EXERCISE AIM –
Count the lines in the data that contain the string "Task", and reply with only that number.

DATA SHOWN –

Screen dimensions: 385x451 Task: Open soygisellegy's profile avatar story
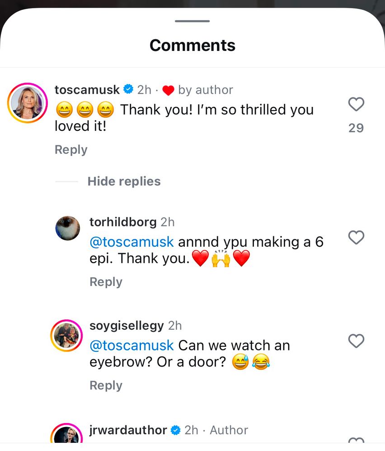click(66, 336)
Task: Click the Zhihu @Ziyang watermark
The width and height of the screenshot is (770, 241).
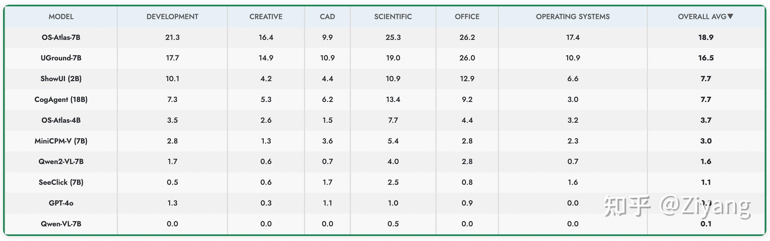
* * *
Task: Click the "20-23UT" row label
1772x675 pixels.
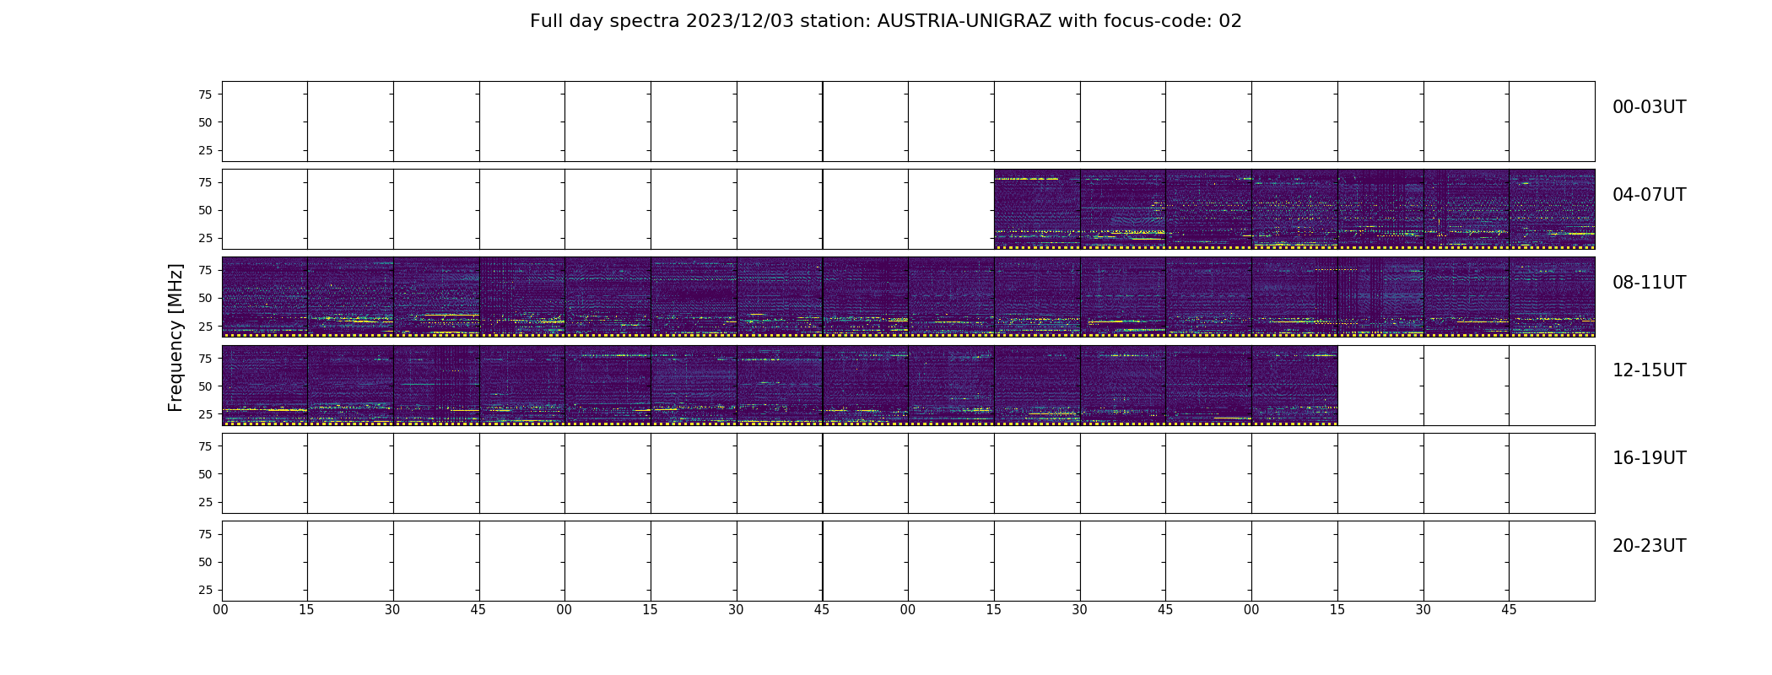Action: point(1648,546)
==
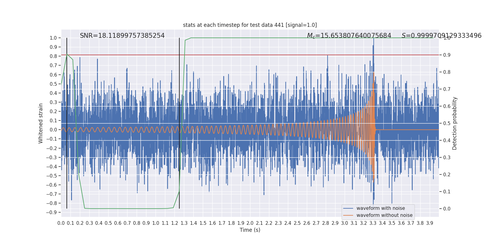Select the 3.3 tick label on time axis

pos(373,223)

WORKED SOLUTION –
3